**Problem**
Reproduce the passage on analytics projects and culture word for word, in full.

**Passage shown**
● ● ● ● ●
Consider this usual scenario:
Mr. X has a need. Someone told him that Analytics techniques can solve it. So,

  • A deck is created for management approval
  • A rough solution is sketched out in consultation with a Data Scientist
  • Use cases from other companies are added, and a use case is finalized
  • The deck is presented
  • Budget and resource approvals are secured, and a project starts.

Data almost always is a surprise package. I would practically guarantee that analytics projects can’t promise assured results until execution. And data in every company and every department is different.

An agile approach with a practical execution plan in data analytics projects is critical. After identifying the need, identify the best algorithm and start small, validate else course correct and go full-blown once proven.

Only culture can make things happen

If there is one thing that is very evident in how countries are navigating the Coronavirus crisis, it is the importance of culture in managing the situation.

From the governments’ side, we can observe the culture in how governments communicate about COVID-19, how they react to ease the concerns among their citizens, and how they approach the problem holistically.

From the people’s side, culture is visible in how they respond to the government’s communication, how they show solidarity in adherence, how they deal with discomfort to the benefit of the broader population.
● ● ● ● ●
**Supplied data**
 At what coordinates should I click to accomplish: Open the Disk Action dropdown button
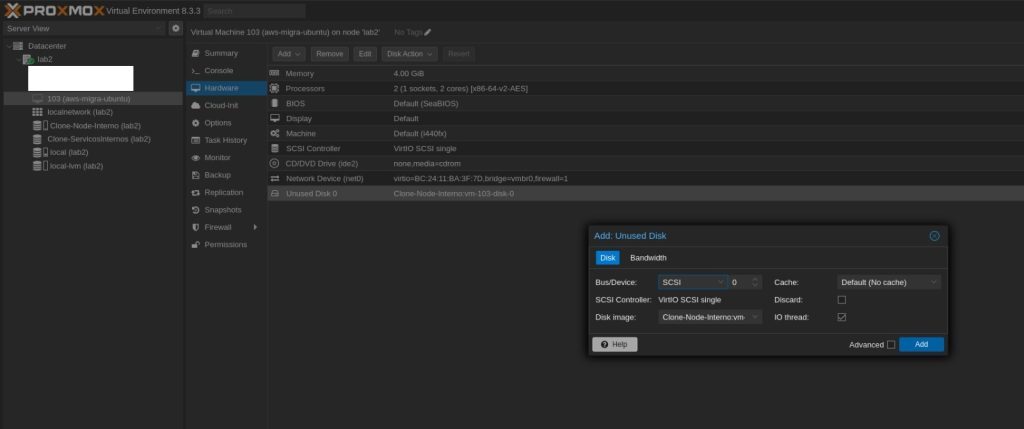[x=410, y=53]
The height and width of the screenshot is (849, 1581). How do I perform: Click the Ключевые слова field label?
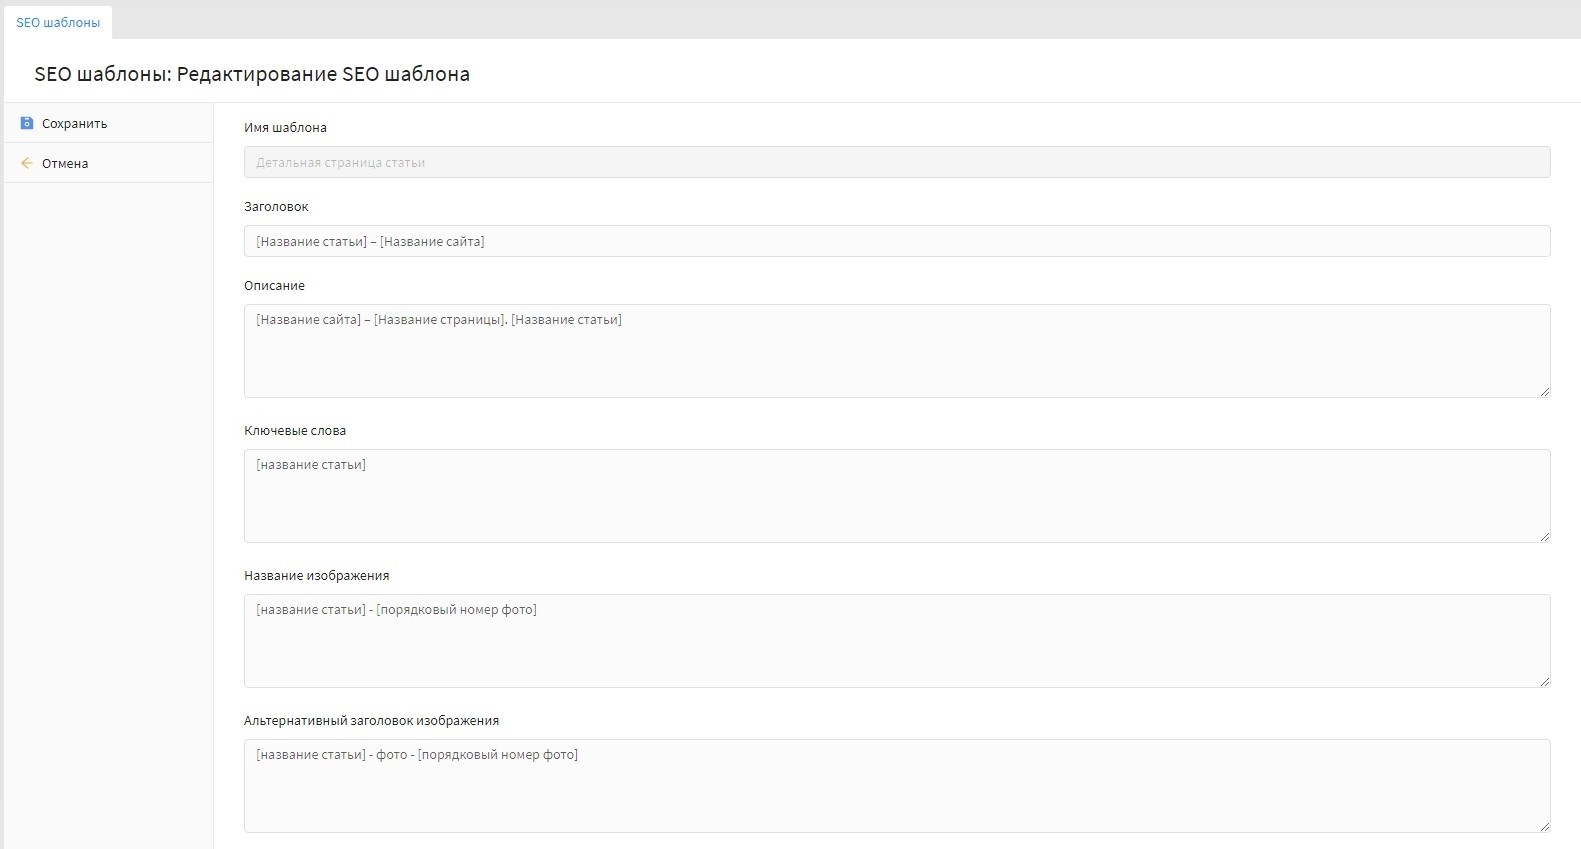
● ● ● ● ●
**Reply to the exercise**
Consider this usual scenario:
Mr. X has a need. Someone told him that Analytics techniques can solve it. So,

  • A deck is created for management approval
  • A rough solution is sketched out in consultation with a Data Scientist
  • Use cases from other companies are added, and a use case is finalized
  • The deck is presented
  • Budget and resource approvals are secured, and a project starts.

Data almost always is a surprise package. I would practically guarantee that analytics projects can’t promise assured results until execution. And data in every company and every department is different.

An agile approach with a practical execution plan in data analytics projects is critical. After identifying the need, identify the best algorithm and start small, validate else course correct and go full-blown once proven.

Only culture can make things happen

If there is one thing that is very evident in how countries are navigating the Coronavirus crisis, it is the importance of culture in managing the situation.

From the governments’ side, we can observe the culture in how governments communicate about COVID-19, how they react to ease the concerns among their citizens, and how they approach the problem holistically.

From the people’s side, culture is visible in how they respond to the government’s communication, how they show solidarity in adherence, how they deal with discomfort to the benefit of the broader population.